━━━ Reading text

The drift velocity (vd) of the electron in a conductor is given by:
\(v_d =\frac{I}{nAq}\)
Where I is the current flowing through the conductor, A is the area of cross-section of the conductor, q is the charge on the electron and n is the number of electrons per unit volume.
CALCULATION:
Given that:
Cross-sectional area, A = 4 × 10-6 m2
Current = 5 A
Density of aluminium = 2.7 × 103 kg/m3
Atomic weight of aluminium = 27 u = 27 g = 27 × 10-3 kg
Number of electrons per unit volume, \(n =\frac{No. \:of \:electrons}{Volume}\)
Here, as each atom provides one electron, the number of electrons is equal to the number of atoms.

━━━━━━

• **Instruction A**
Using the drift velocity text, answer these:
(i) What does q represent in the drift velocity formula?
(ii) What value is given for the current?
(iii) Why is the number of electrons equal to the number of atoms?
• **Instruction B**
Carry on the drift velocity calculation from the point where the text stops.

━━━ Information shown

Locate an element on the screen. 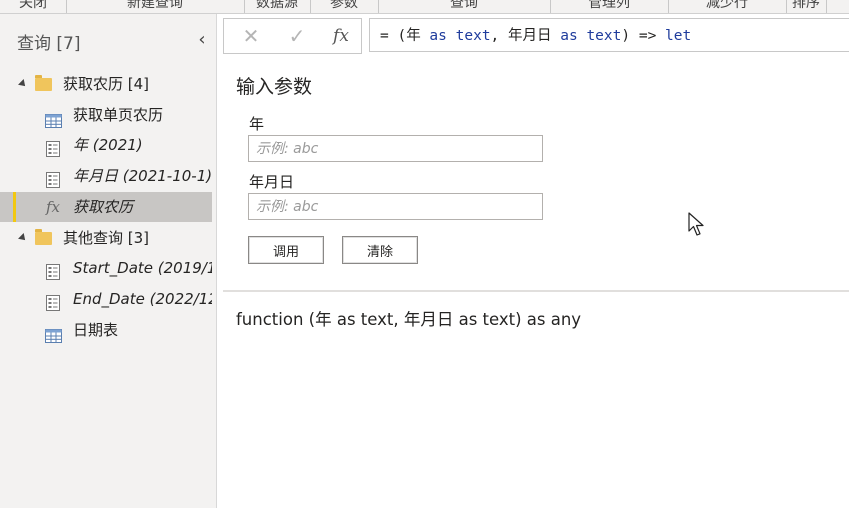 Image resolution: width=849 pixels, height=508 pixels. parameters-title: 输入参数 is located at coordinates (274, 87). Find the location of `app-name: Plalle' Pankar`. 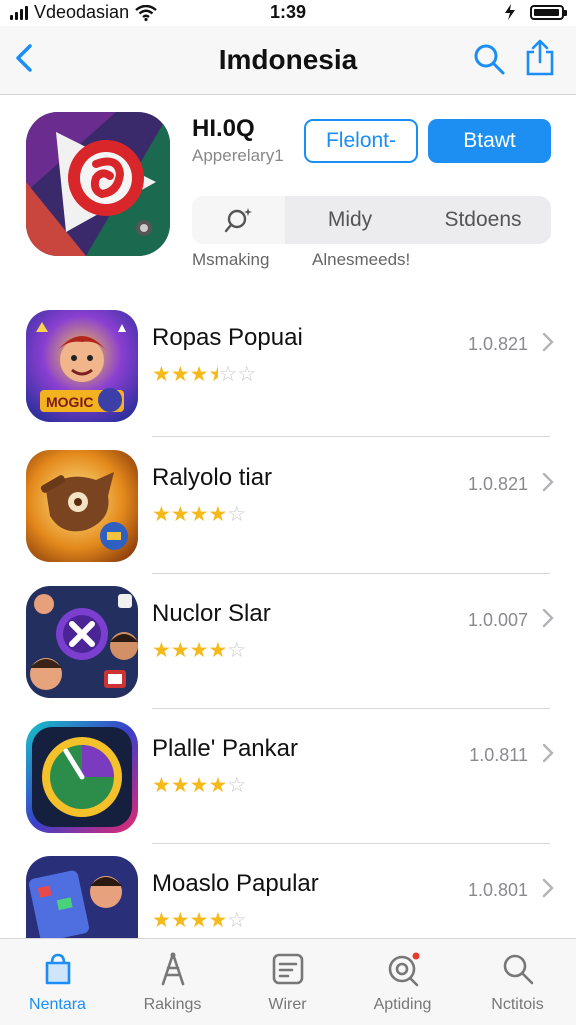

app-name: Plalle' Pankar is located at coordinates (225, 748).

━━━━━━

• **Answer area A**
(i) The charge on the electron.
(ii) 5 A.
(iii) Each atom provides one electron.

• **Answer area B**
Number of atoms in 27 u of aluminium = 6.02 × 1023 atoms
\(\Rightarrow n =\frac{No. \:of \:atoms}{Volume} = \frac{6.02 \;× \;10 ^{23}}{\frac{mass}{\rho}}\)
\(\Rightarrow n = \frac{6.02\; × \;10 ^{23}}{\frac{27\;× \;10^{-3} }{2.7 \;× \;10^{3}}} = 6.02 × 10^{28} \:electrons\: per \: m^3\)
\(\Rightarrow v_d =\frac{I}{nAq}\)
\(\Rightarrow v_d =\frac{5}{(6.02\; \times \;10^{28})\;\times\; (4\; \times\; 10^{-6}) \;\times \;(1.6 \;\times \;10^{-19})}\)
\(\Rightarrow v_d = 1.29 \times 10^{-4} \: m/s\)